Francisco Pinto Balsemao morreu aos 88 anos SOPA Images/LightRocket via Gett

Francisco Pinto Balsemão, que morreu esta terça-feira aos 88 anos, foi uma personalidade incontornável da história dos média em Portugal, um jornalista que nunca deixou de ser político, tendo como "fio condutor" a luta pela liberdade de expressão e o direito a informar.

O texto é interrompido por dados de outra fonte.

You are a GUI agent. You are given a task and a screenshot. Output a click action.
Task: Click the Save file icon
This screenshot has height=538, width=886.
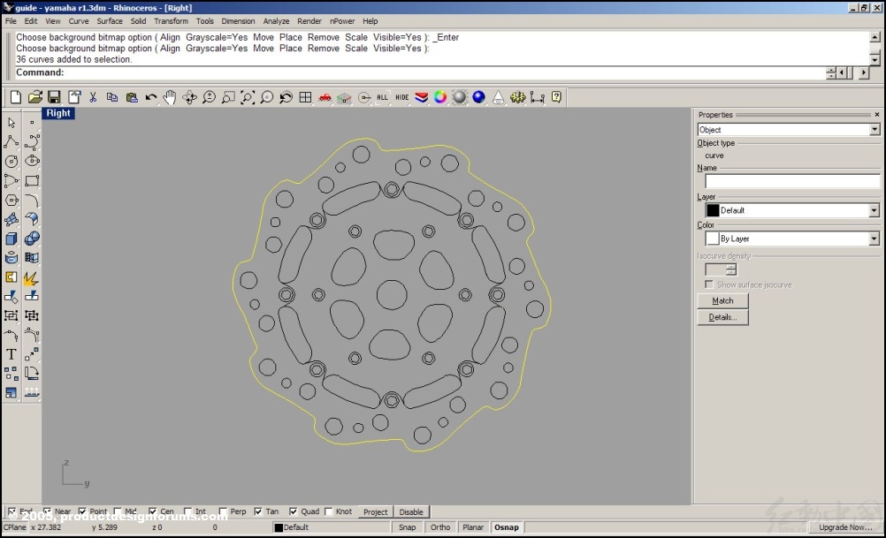[x=54, y=97]
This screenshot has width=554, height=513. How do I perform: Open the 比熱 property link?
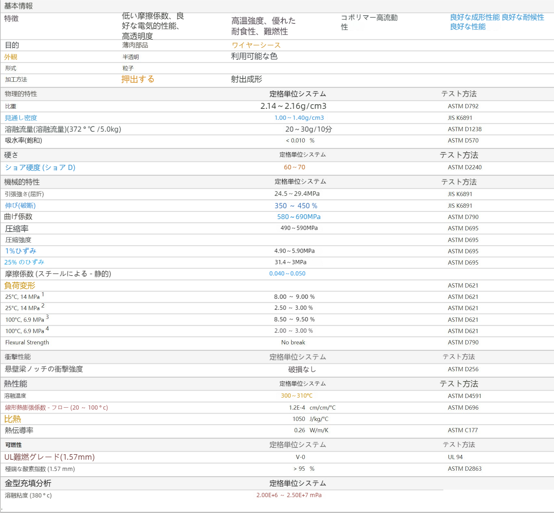tap(13, 419)
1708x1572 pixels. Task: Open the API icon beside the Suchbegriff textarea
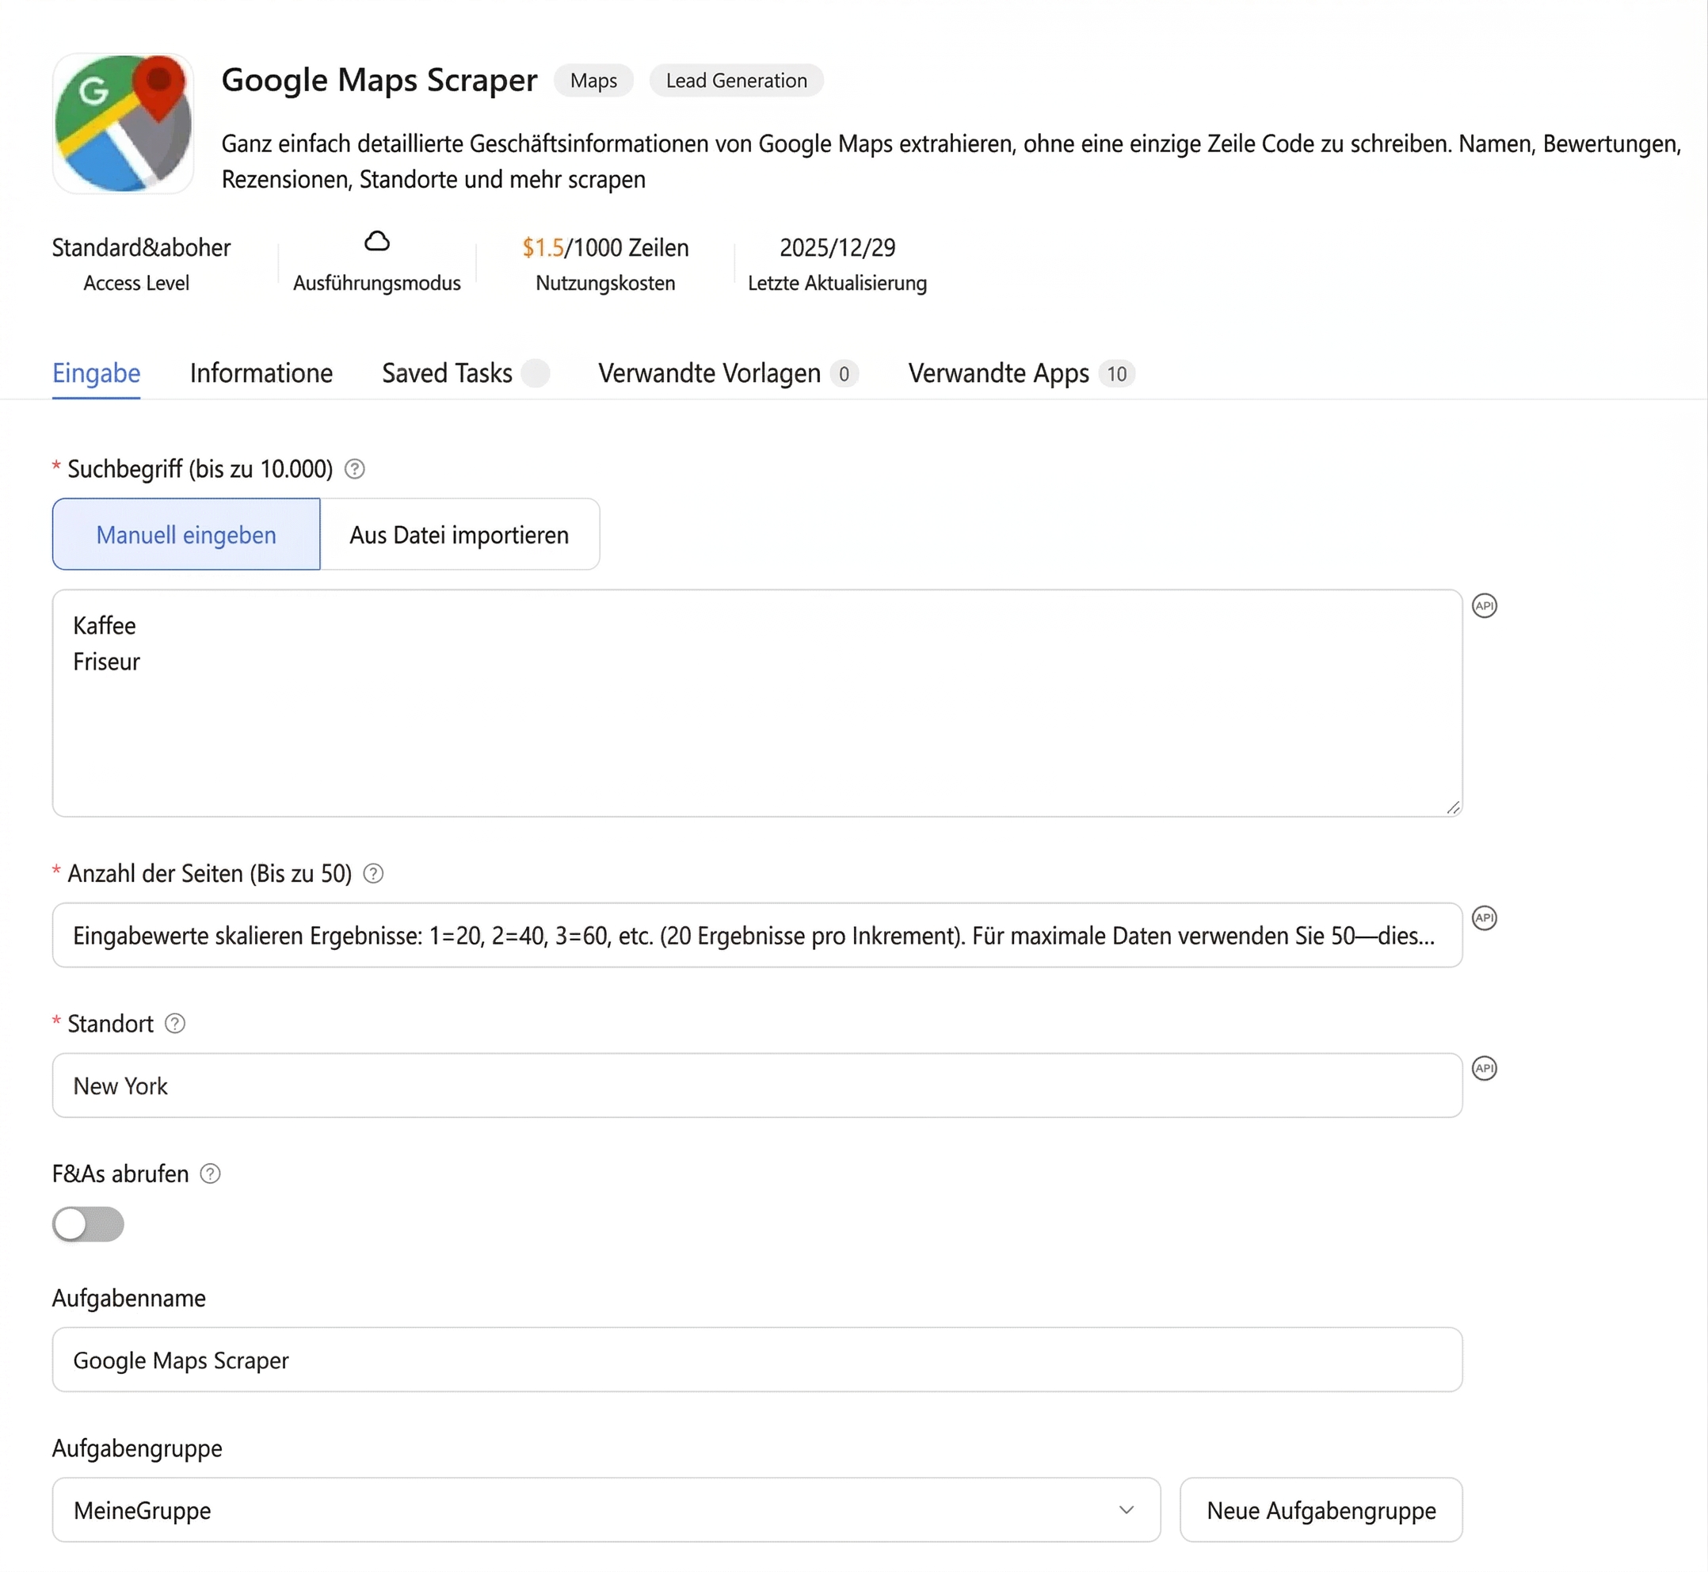pos(1484,606)
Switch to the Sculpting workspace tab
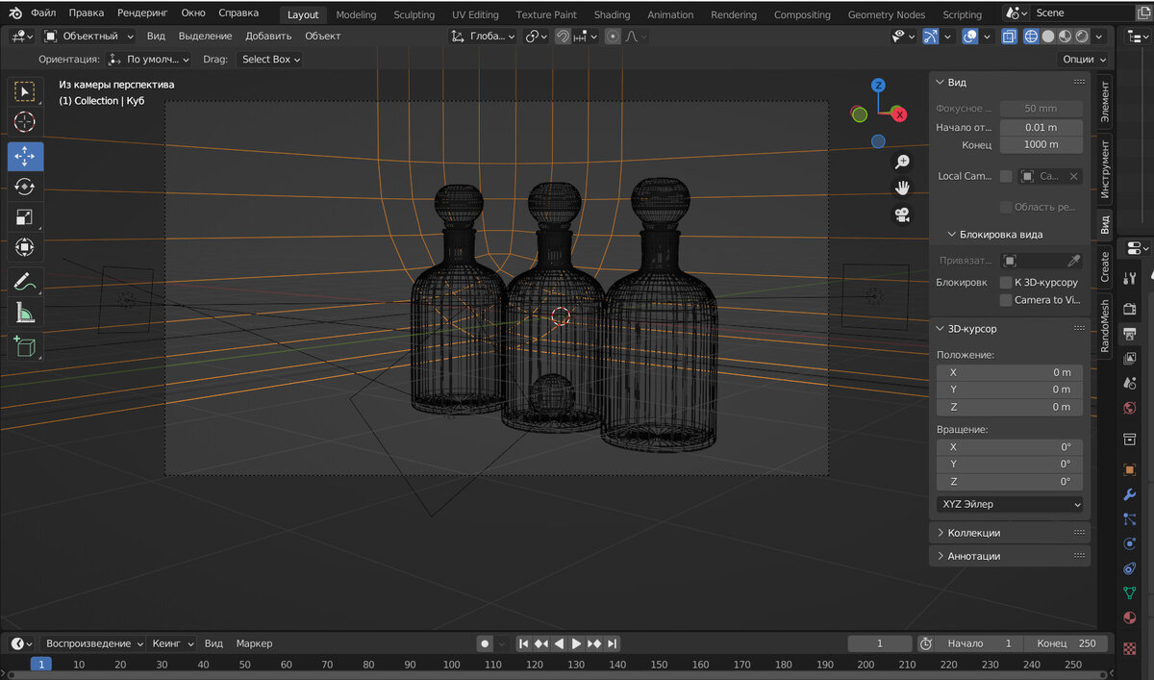This screenshot has height=680, width=1154. pyautogui.click(x=414, y=14)

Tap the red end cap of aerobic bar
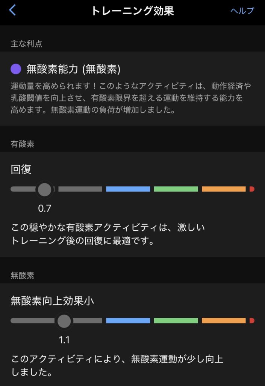[x=252, y=189]
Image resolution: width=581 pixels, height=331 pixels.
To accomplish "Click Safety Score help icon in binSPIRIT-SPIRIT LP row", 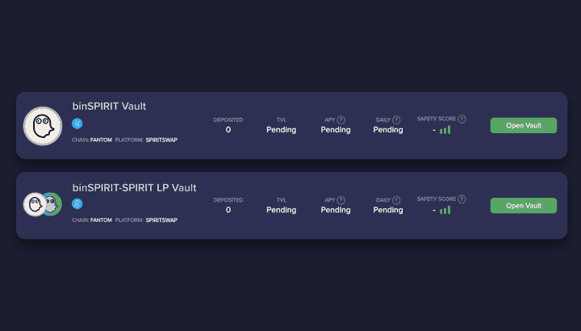I will [462, 199].
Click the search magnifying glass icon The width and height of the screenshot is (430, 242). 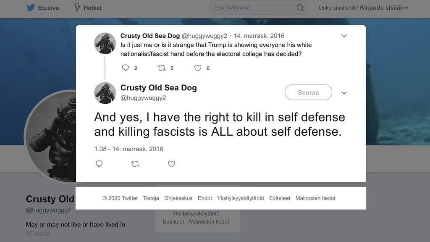pyautogui.click(x=300, y=8)
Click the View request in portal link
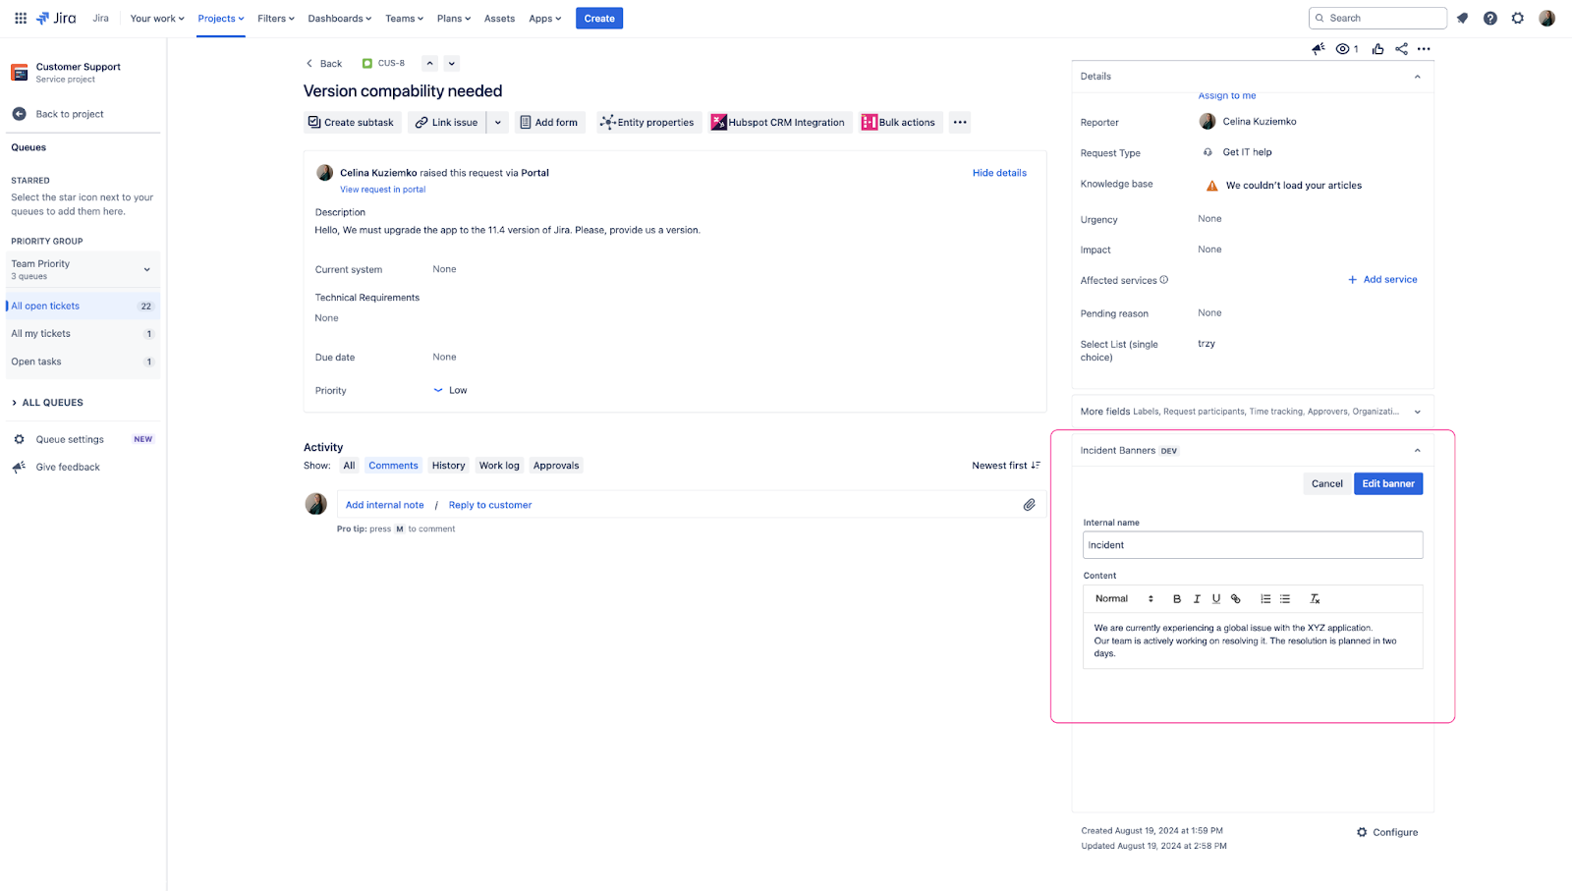The height and width of the screenshot is (891, 1572). click(x=382, y=190)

Licenciado em Direito pela Faculdade de Direito da Universidade de Lisboa, nasceu a 1 de setembro de 1937, em Lisboa, "de cesariana, na Casa de Saúde das Amoreiras", teve uma "infância fechada, mas desafiante, dourada, mas exigente", relata o fundador do "Expresso" e da SIC, no seu livro "Memórias", onde diz esperar ter contribuído para deixar o mundo "um pouco melhor".

"Do que fiz na vida, colocaria como fio condutor e como objetivo cimeiro, exercido e conseguido de diversas maneiras, consoante as épocas e as responsabilidades, a luta pela liberdade de expressão em geral e, em especial, pelo direito a informar e a ser informado", afirma Francisco Pinto Balsemão na página 'online' de apresentação da Impresa, dona do "Expresso" e da SIC, entre outros.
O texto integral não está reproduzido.